__Data for this task__.
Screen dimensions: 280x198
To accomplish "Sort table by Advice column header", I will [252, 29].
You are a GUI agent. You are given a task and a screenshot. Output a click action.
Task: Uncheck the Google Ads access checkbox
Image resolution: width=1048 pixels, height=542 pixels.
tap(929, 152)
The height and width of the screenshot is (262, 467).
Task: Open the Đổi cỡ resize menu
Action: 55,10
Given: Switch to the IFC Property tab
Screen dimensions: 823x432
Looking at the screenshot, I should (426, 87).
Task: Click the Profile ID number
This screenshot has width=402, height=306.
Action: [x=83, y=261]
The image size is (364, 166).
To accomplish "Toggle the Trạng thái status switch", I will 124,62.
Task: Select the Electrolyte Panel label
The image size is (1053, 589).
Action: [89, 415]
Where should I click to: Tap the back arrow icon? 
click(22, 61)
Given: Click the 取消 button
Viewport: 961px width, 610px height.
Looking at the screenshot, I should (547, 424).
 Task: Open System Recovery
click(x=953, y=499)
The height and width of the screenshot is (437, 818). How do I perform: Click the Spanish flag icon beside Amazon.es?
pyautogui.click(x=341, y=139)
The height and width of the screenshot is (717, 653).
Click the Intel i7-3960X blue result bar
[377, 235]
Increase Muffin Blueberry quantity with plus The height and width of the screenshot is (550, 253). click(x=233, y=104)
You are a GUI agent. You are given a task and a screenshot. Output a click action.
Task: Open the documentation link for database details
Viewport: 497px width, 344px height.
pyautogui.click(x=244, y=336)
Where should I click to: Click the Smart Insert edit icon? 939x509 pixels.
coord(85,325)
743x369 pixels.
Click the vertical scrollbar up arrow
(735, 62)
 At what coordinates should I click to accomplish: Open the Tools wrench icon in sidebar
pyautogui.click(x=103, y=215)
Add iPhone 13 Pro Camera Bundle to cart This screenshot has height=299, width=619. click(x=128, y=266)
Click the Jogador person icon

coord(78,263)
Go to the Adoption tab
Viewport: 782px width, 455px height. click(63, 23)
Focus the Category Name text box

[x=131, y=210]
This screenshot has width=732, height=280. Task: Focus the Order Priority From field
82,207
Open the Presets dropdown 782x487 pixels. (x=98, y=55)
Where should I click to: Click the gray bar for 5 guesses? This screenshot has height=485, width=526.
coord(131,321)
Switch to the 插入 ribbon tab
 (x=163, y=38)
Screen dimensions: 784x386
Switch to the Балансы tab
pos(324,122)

__What is required__.
Take every line from the data that includes the word "will".

__Exercise result__.
To accomplish "Sort table by Advice column header", I will [252, 29].
To accomplish "Toggle the Trạng thái status switch", I will 124,62.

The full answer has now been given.